=== Data section ===
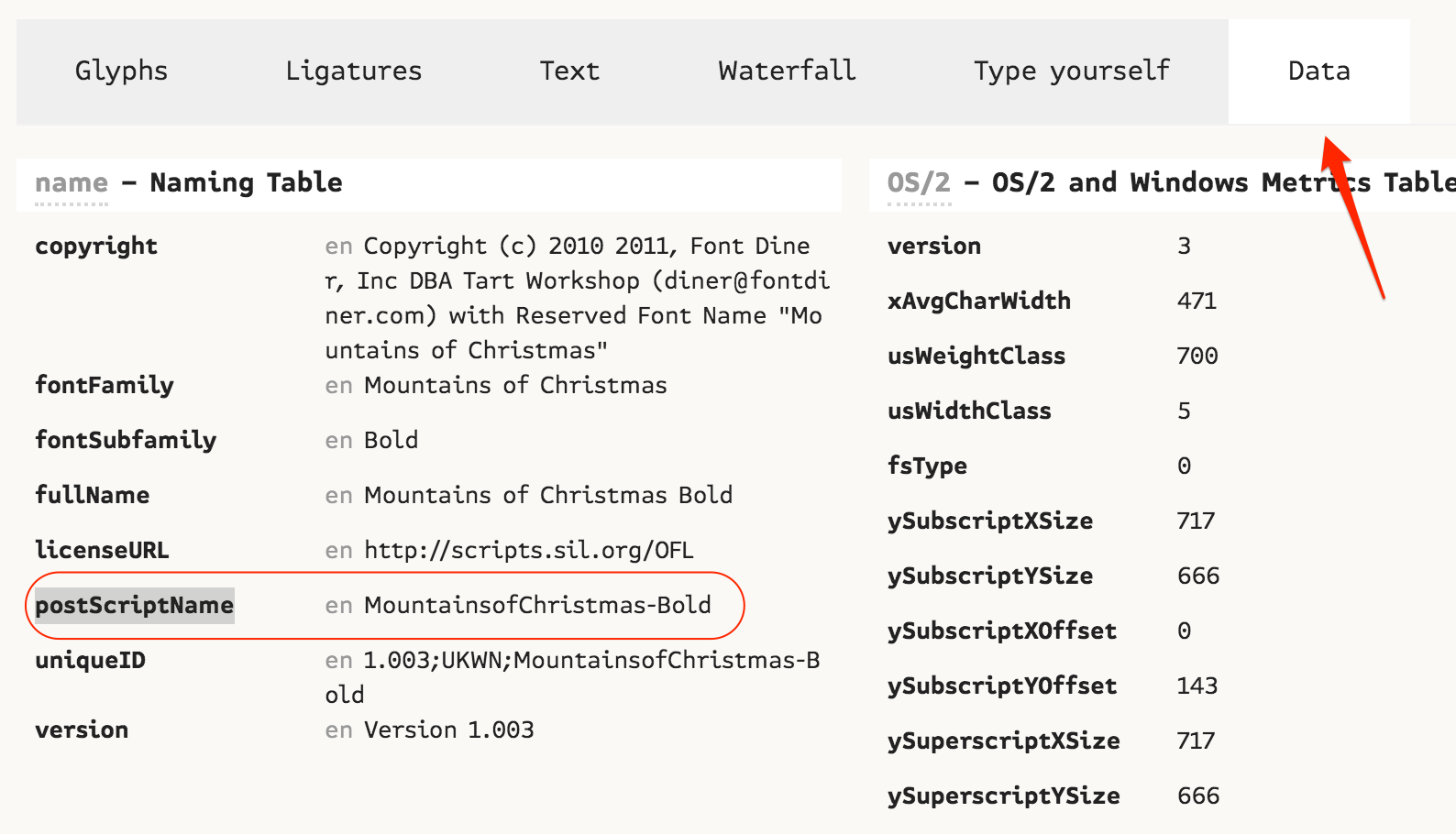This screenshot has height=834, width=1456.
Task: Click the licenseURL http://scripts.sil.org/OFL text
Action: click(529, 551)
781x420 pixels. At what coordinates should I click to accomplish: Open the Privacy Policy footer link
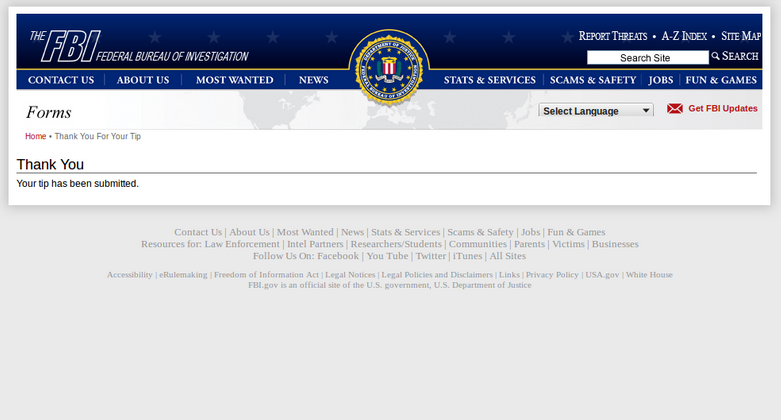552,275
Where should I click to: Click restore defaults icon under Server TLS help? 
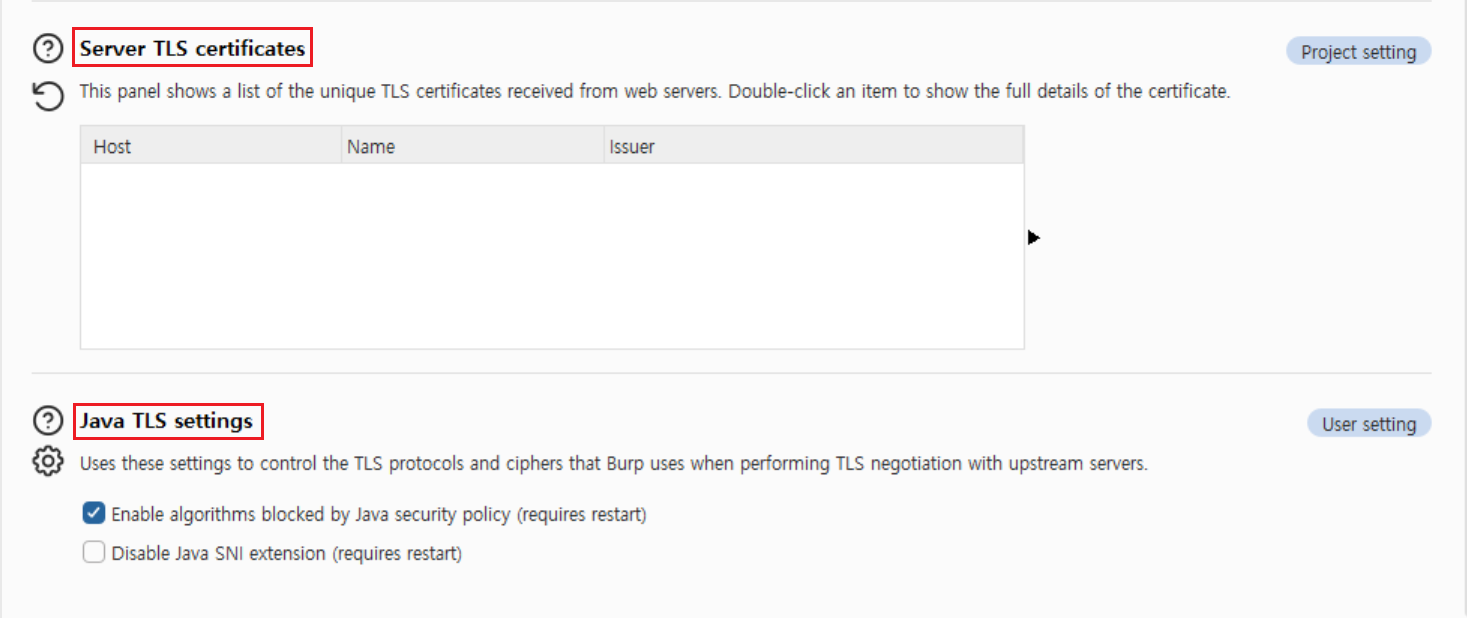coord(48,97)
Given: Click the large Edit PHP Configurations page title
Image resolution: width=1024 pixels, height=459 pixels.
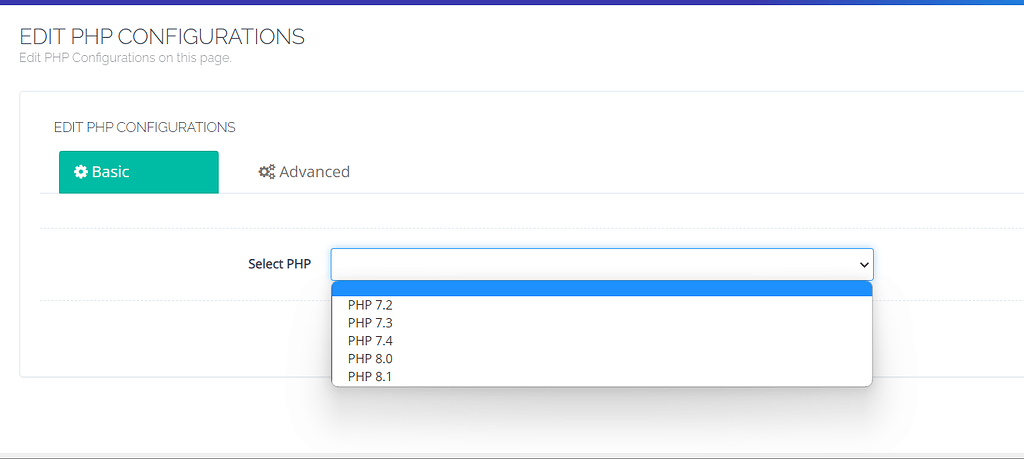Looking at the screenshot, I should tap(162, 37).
===
=== Data section ===
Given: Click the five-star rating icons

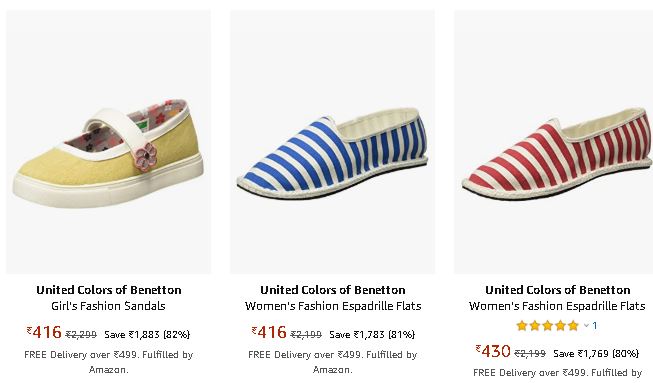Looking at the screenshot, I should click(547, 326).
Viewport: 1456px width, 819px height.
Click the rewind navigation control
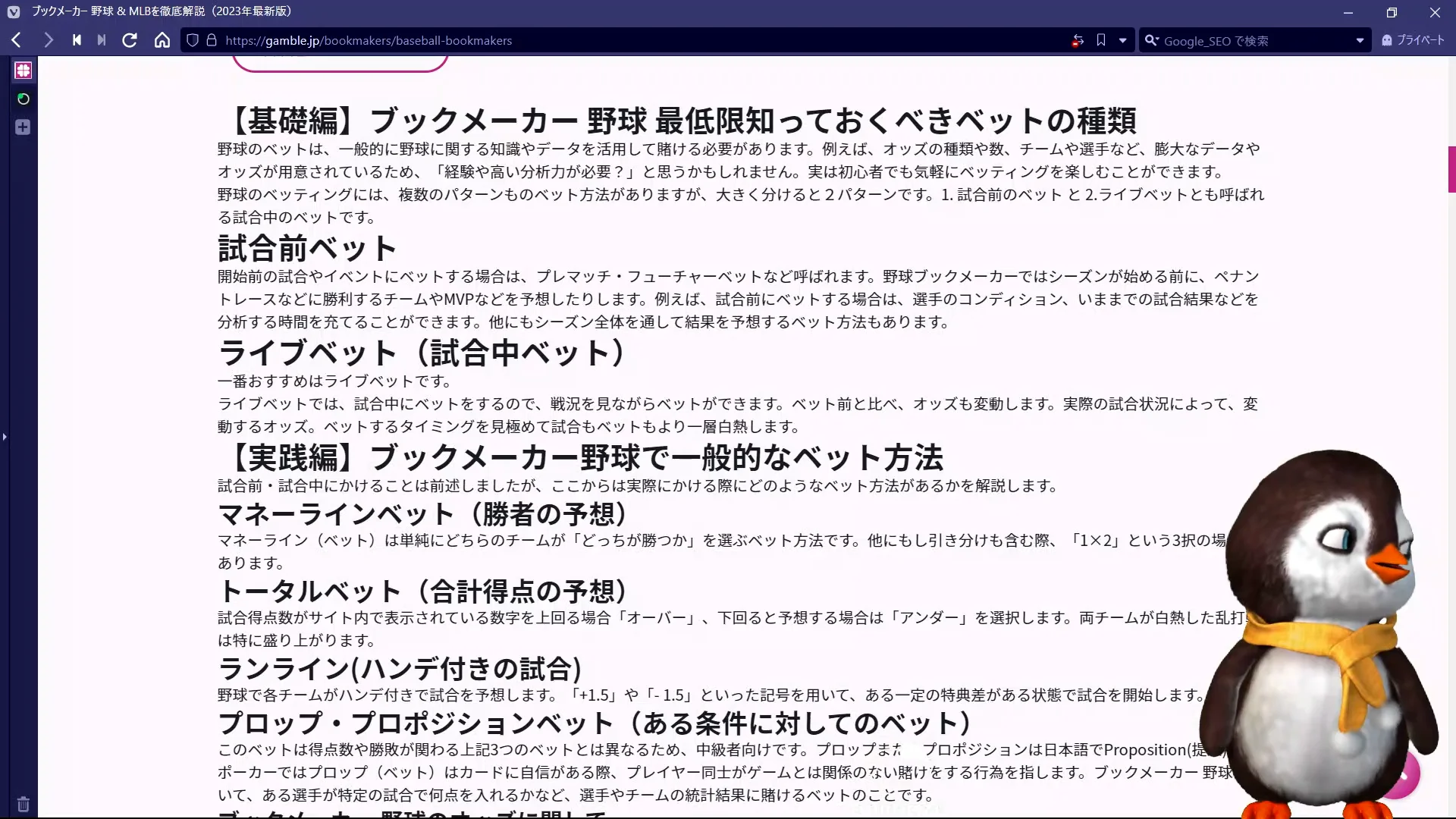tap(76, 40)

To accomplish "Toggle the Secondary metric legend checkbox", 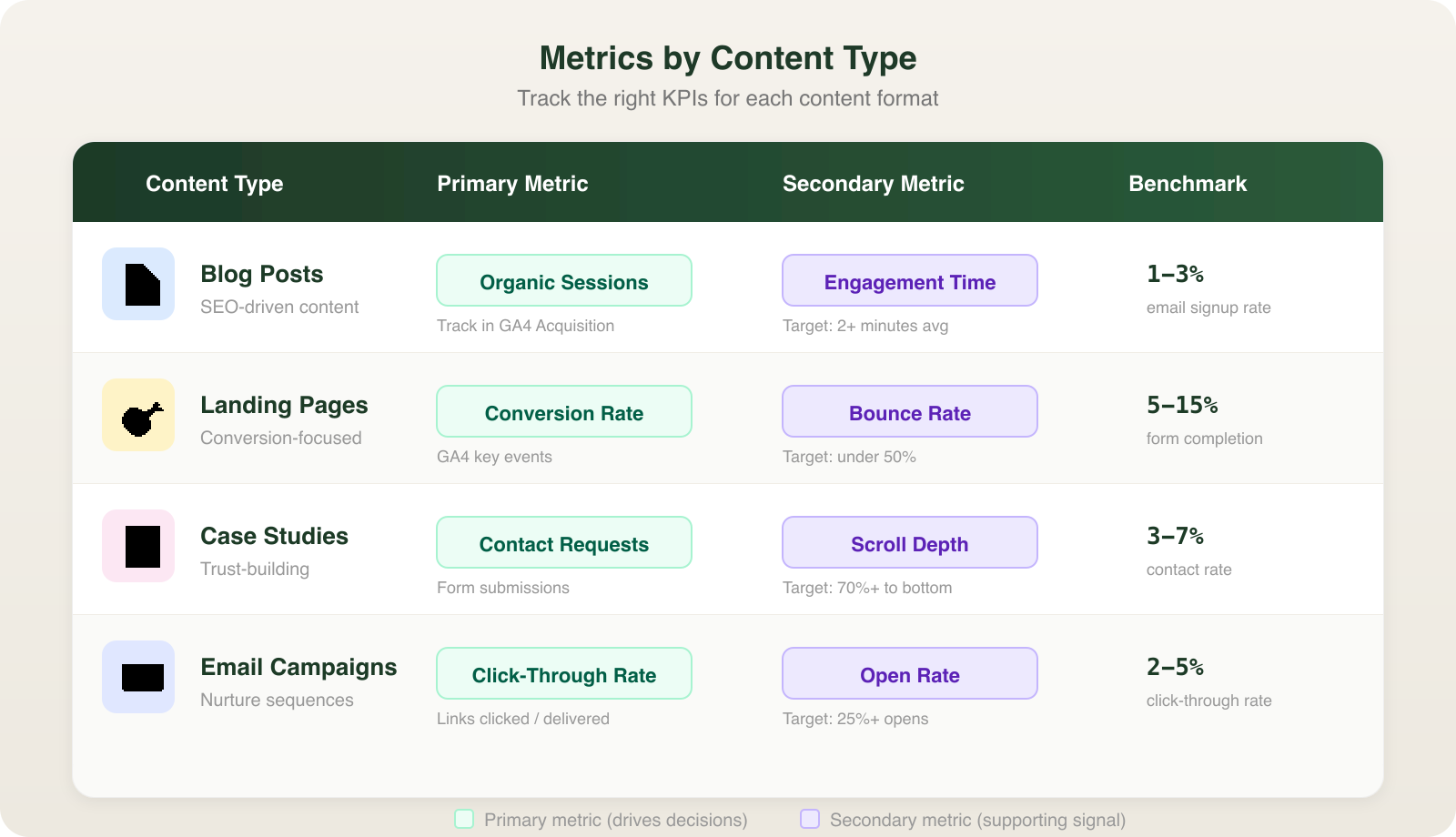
===
Copy the listing from the line with "Given: Click the five-star rating icons" to the line with "the Secondary metric", substituting "fast-forward" for "rewind" and keeping everything else the same. Omit the pictures.

Exercise response →
Given: Click the five-star rating icons

Looking at the screenshot, I should click(547, 326).
Viewport: 1456px width, 819px height.
Click the fast-forward navigation control
tap(76, 40)

To accomplish "Toggle the Secondary metric legend checkbox", 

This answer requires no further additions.